The research that Vox cherry picks which supports my own preconceptions suggests that the way to persuade people is through empathy. Effective debate, communication that actually challenges preconceptions and changes minds, requires two things. The first is that you try to empathize with the person you’re talking to. That you try to imagine how they think and feel about the issues being discussed. The second thing is to try to get them to empathize with the subject. To imagine how they would feel in that situation. The research suggests that these approaches are much more successful at changing views and my experience is that they’re also much less likely to leave us hating each other.

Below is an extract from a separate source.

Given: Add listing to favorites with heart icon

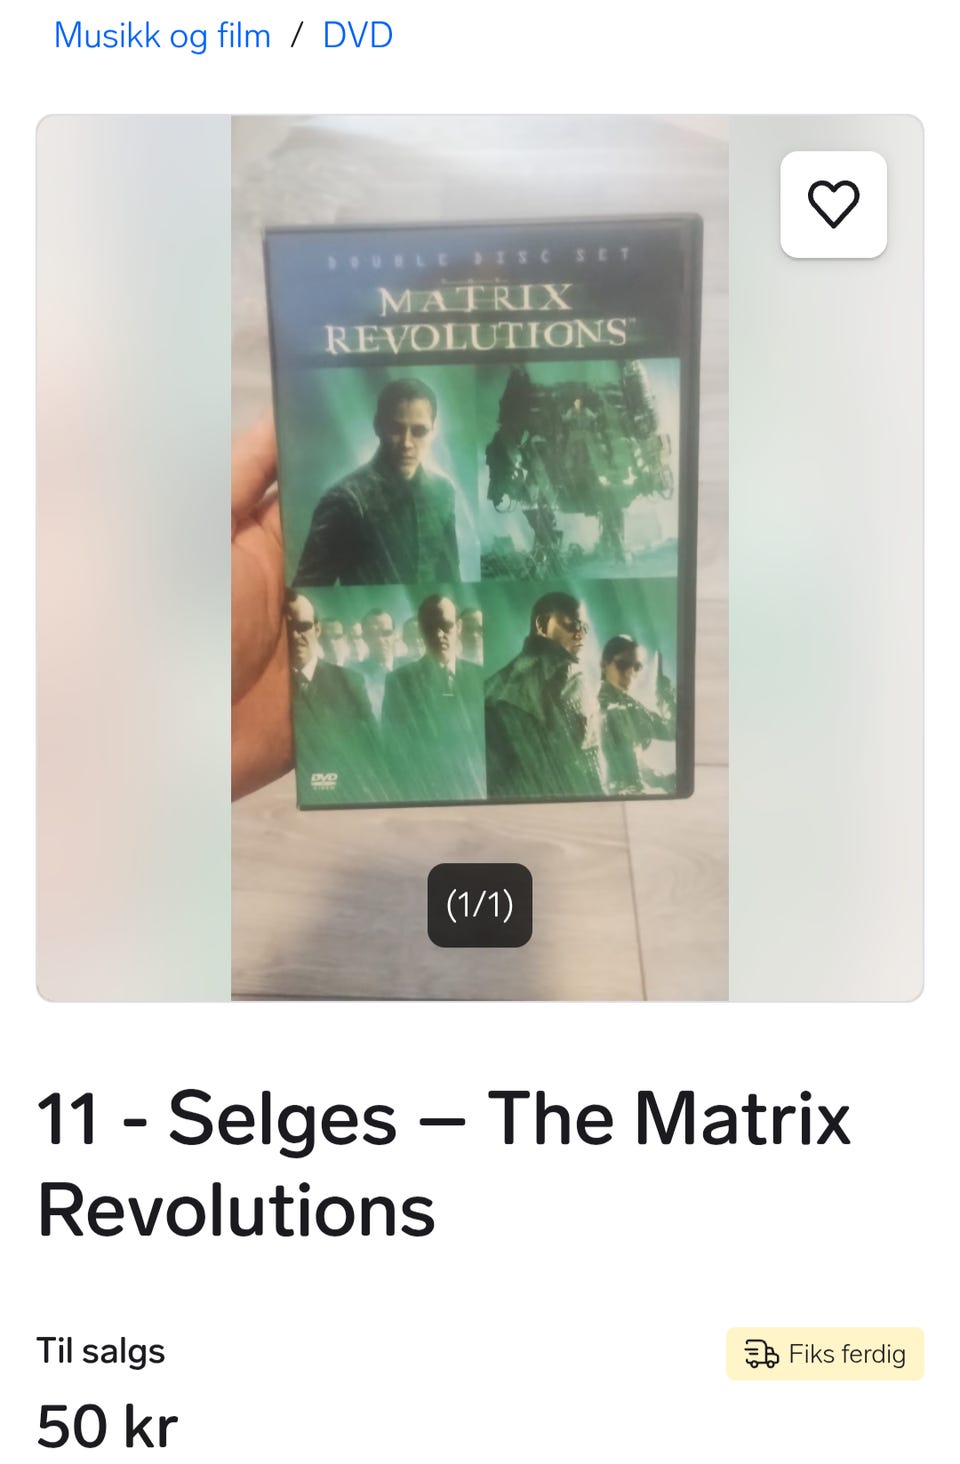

The last part is the real key. If I’m right and these political arguments aren’t going away anytime soon then we’d all benefit from being more civil about them. We can’t agree on the issues and the principles but it would help to try and remember that these are political issues. That people disagree and that being wrong doesn’t make someone a bad person. We can all strive to be less partisan. If someone in the ultra-conservative American commentariat at Redstate can attempt it, then so can we.
Further Reading:
Five-Thirty-Eigh: Inter-party marriages
Five-Thirty-Eight: Ballot-splitting
The Guardian: No Irish, No Blacks, No Dogs, No Proof
Redstate: The End Of Partisanship. The Rebirth Of Persuasion
Addendum:
Many thanks to Kol Ford for pointing out that the Guardian article No Irish, No Blacks, No Dogs, No Proof’ has been subsequently refuted. You can read more about it here:
7 Comments
All good words. To reinforce your last point, speaking in my professional capacity as a teacher, I agree and do not think it is possible to easily change someone’s mind by direct challenge. You do create a ‘Us or them’ field in this way. Instead I have always with students questioned them on why they believe that and presented alternatives – opening a debate in the class. The point being is that you cannot change their opinions but you can present them with evidence to allow them to come to their own conclusions if they are open to it.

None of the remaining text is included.